**Problem:**
Put the records below, from the line that contains "Given: Open more" through the end of the records, into a JSON list of strings with one string per line, omitting blank lines. Leave the pictures out of the answer.

==== Records supplied ====

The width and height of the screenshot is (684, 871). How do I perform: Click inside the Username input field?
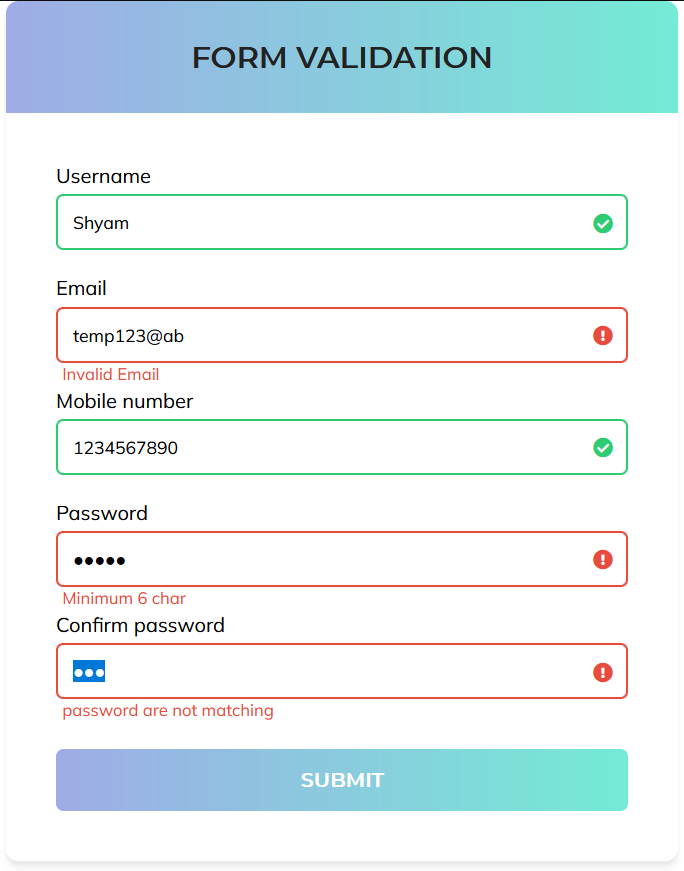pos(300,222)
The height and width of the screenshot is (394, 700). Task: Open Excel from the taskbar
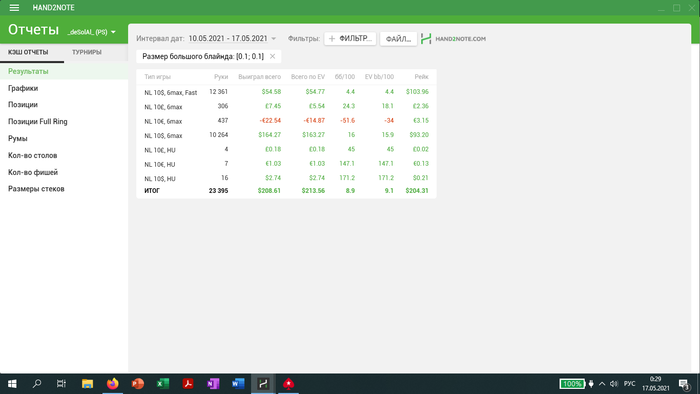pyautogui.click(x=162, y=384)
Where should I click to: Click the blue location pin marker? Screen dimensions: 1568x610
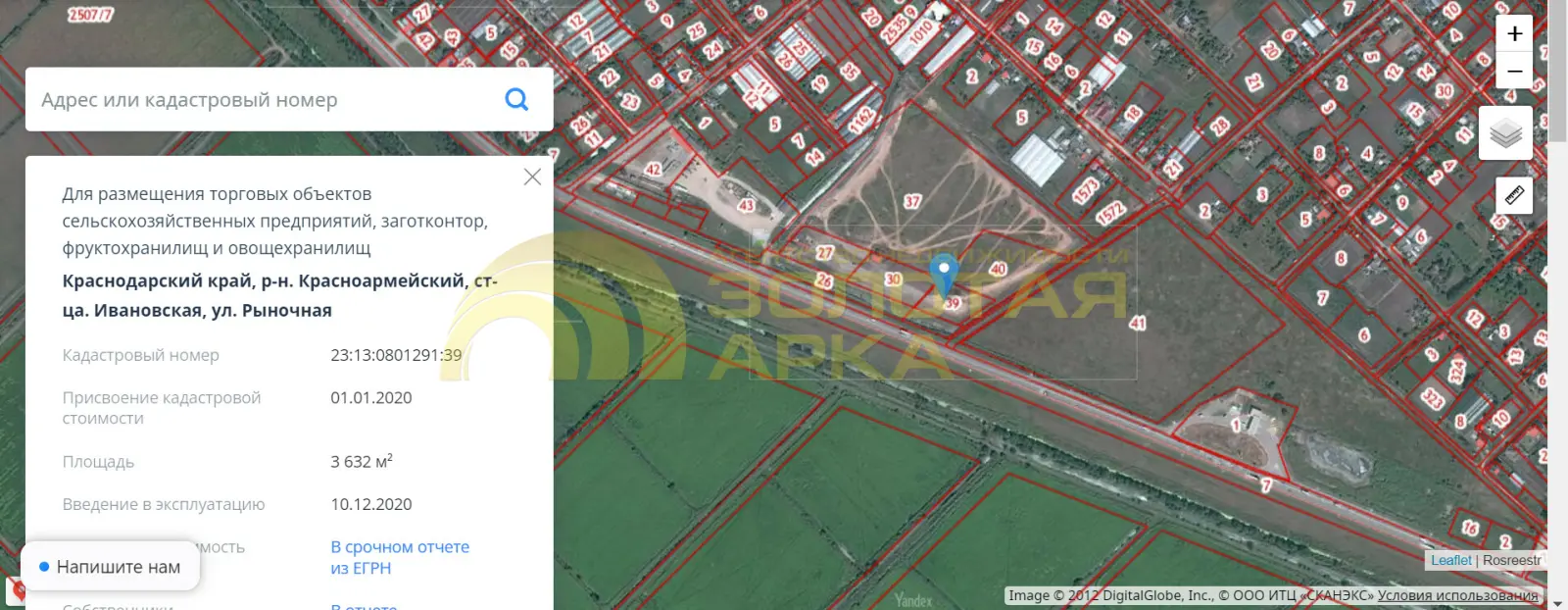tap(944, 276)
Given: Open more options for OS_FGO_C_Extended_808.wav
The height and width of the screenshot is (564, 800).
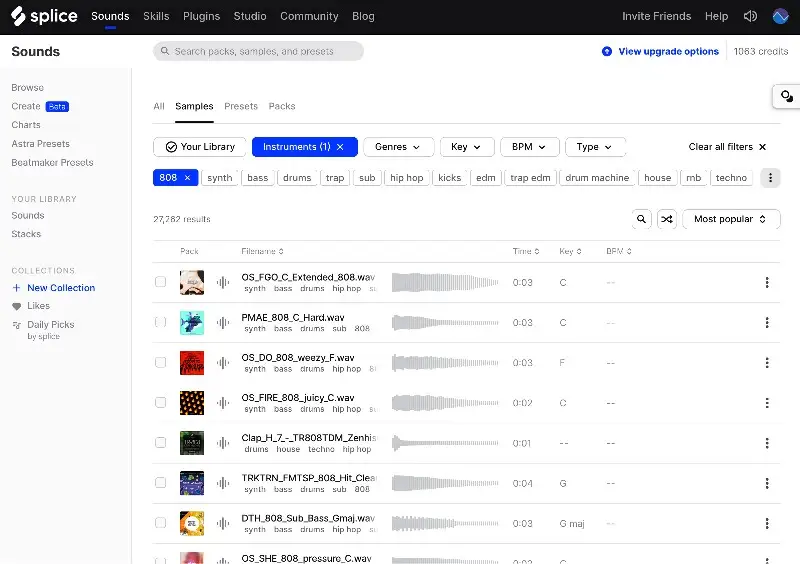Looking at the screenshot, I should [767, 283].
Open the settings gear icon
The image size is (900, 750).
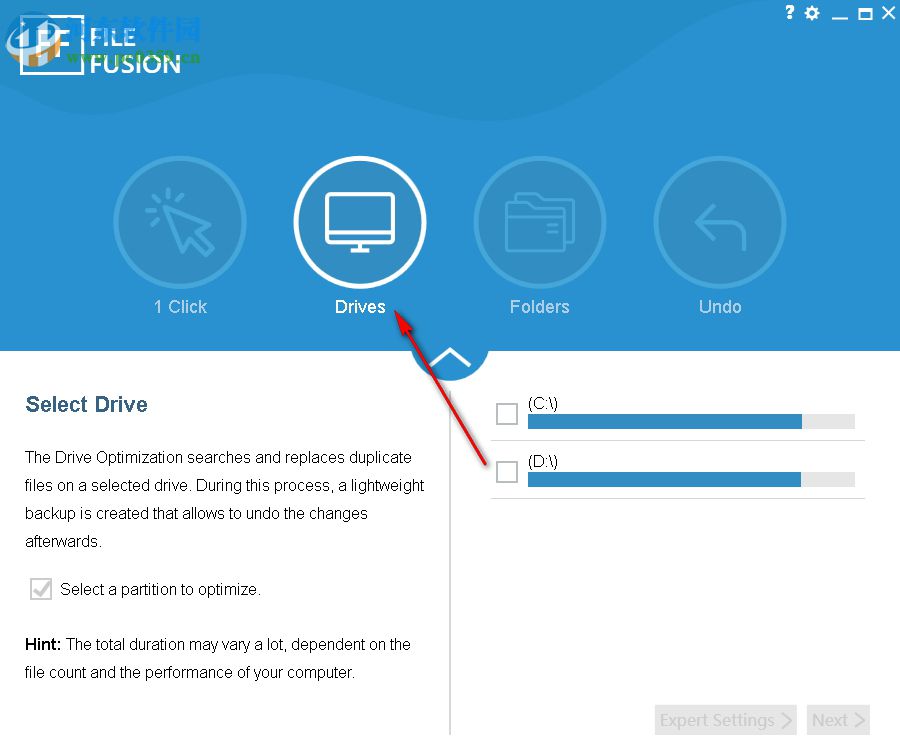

====

**Written response:**
[
  "Given: Open more options for OS_FGO_C_Extended_808.wav",
  "The height and width of the screenshot is (564, 800).",
  "Looking at the screenshot, I should [767, 283].",
  "Open the settings gear icon",
  "The image size is (900, 750)."
]